> [Excerpted passage]
========

Running universal machine-learned force fields: Difference between revisions

Revision as of 08:15, 10 June 2026

Mind: Available as of VASP 6.5.0

Universal machine-learned force fields (uMLFF, or alternatively: uMLIP for "universal machine-learned interatomic potentials") offer a fast alternative to the computational demands of DFT. Pre-trained uMLFFs can be used as an alternative to VASP-native force fields to drive essentially every VASP simulation that uses the prediction-only mode ML_MODE = run. This includes molecular dynamics simulations, ionic optimization (see IBRION), and advanced sampling techniques.

Mind: For GRACE force fields and VASP ≥ 6.6.0, please refer to the dedicated wiki page.

We utilize VASP's Plugins feature to call pre-trained uMLFF models via Python and have them calculate forces and stresses.

Important: When employing uMLFFs, the accuracy and reliability of your calculations and results may vary. Thorough validation is advised.

Model selection

A dedicated list of publicly available models, including performance benchmarks, can be found, for example, at MaterialsProject's matbench-discovery. As a general rule of thumb, choose a model with good relevant metrics that was trained on a broad choice of datasets. Between models with similar metrics, choose a model with fewer parameters for faster inference.

Step-by-step instructions

The following two examples demonstrate running different uMLFFs in VASP. Implementations vary between models, and the first step is always to understand how to call a particular model in Python directly before trying to have it called via the VASP plugin. This also allows for easier and more comprehensive debugging.

Step 1: Compiling VASP with plugins support

In order to get VASP ready to use Plugins, please follow the instructions in the dedicated section of the Makefile.include wiki page. Note that a re-compilation of VASP is required to enable Plugins support.

Step 1: Setting up vasp_plugin.py

Most models specify how to call them from Python. The instructions for how to install the corresponding packages and load their calculator instances will differ from model to model, but the vasp_plugin.py file should always contain (at least) the following:

calculator = ...                                # different for each model

from vasp.force_field import AseForceField      # VASP force field wrapper class
force_field = AseForceField(calculator)         # apply wrapper class

def force_and_stress(constants, additions):     # to compute force and stress via the uMLFF model instead of VASP's DFT routines
    force_field.force_and_stress(constants, additions)

Copy or move the vasp_plugin.py file to your VASP calculation folder.

We will now look at two example models and how to run them in VASP via vasp_plugin.py. Using a dedicated Python virtual environment to install related/required packages is advised.

Mind: These examples are chosen for demonstration purposes and are not recommendations.

========

> [Aim of the task] Reproduce, word for word, the stretch of the page on universal machine-learned force fields from "Mind: For GRACE" through "for faster inference.". The entries come from a source unrelated to the page on universal machine-learned force fields.

> [Excerpted data]
========

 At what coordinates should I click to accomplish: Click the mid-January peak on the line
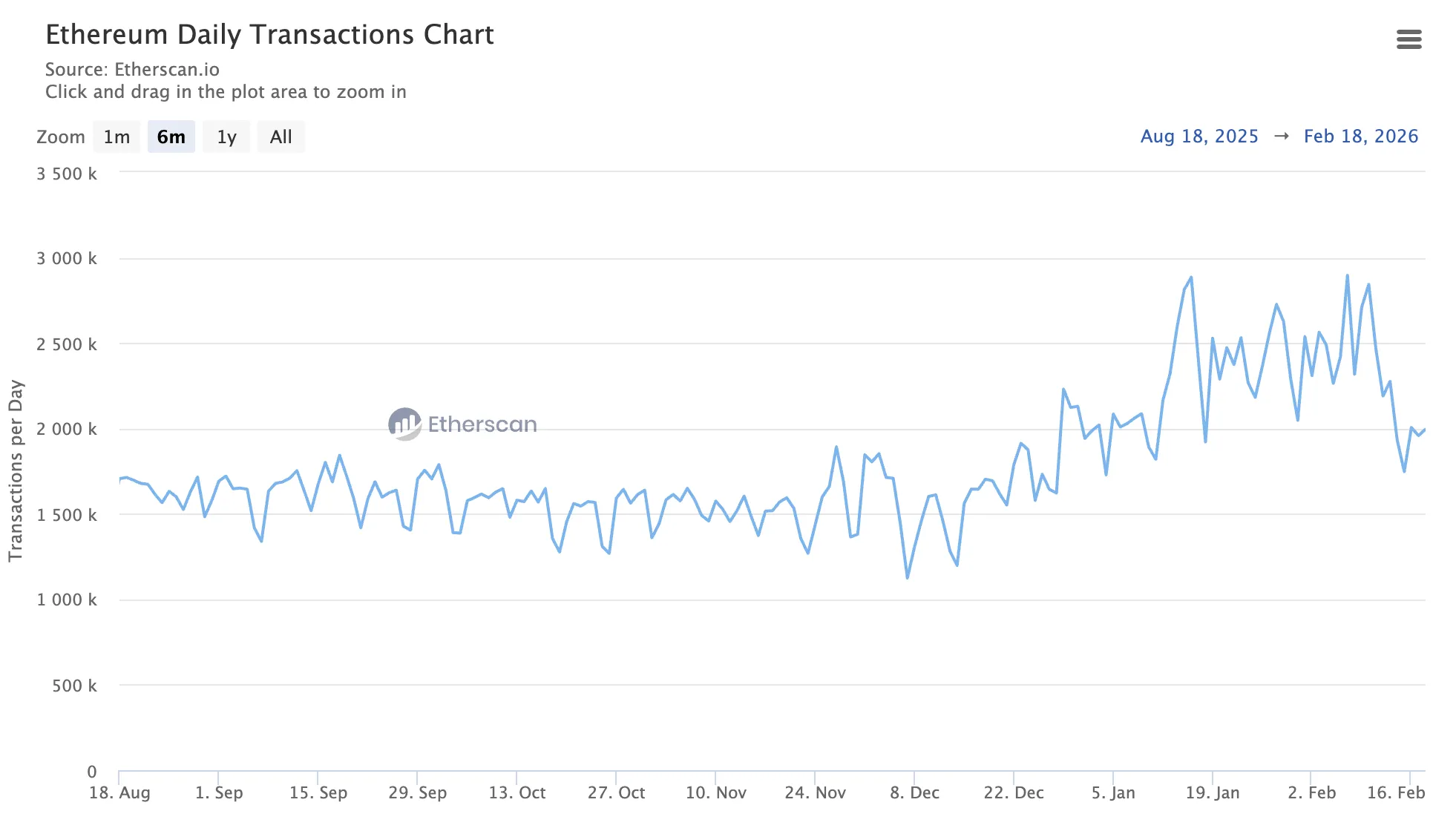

========

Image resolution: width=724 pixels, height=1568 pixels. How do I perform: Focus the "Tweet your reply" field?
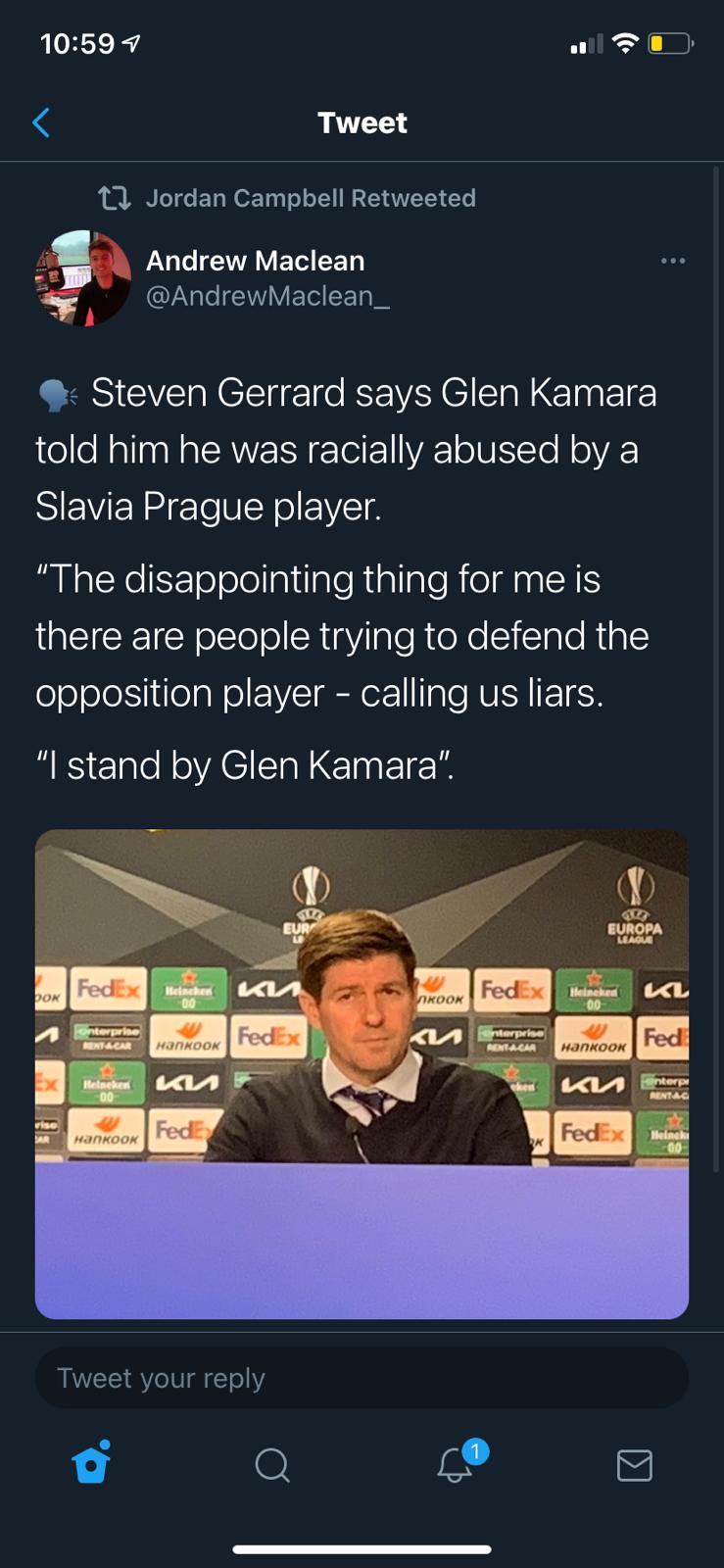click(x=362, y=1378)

========

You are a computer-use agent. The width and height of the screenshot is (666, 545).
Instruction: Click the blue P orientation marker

========

> [Written answer]
Mind: For GRACE force fields and VASP ≥ 6.6.0, please refer to the dedicated wiki page.

We utilize VASP's Plugins feature to call pre-trained uMLFF models via Python and have them calculate forces and stresses.

Important: When employing uMLFFs, the accuracy and reliability of your calculations and results may vary. Thorough validation is advised.

Model selection

A dedicated list of publicly available models, including performance benchmarks, can be found, for example, at MaterialsProject's matbench-discovery. As a general rule of thumb, choose a model with good relevant metrics that was trained on a broad choice of datasets. Between models with similar metrics, choose a model with fewer parameters for faster inference.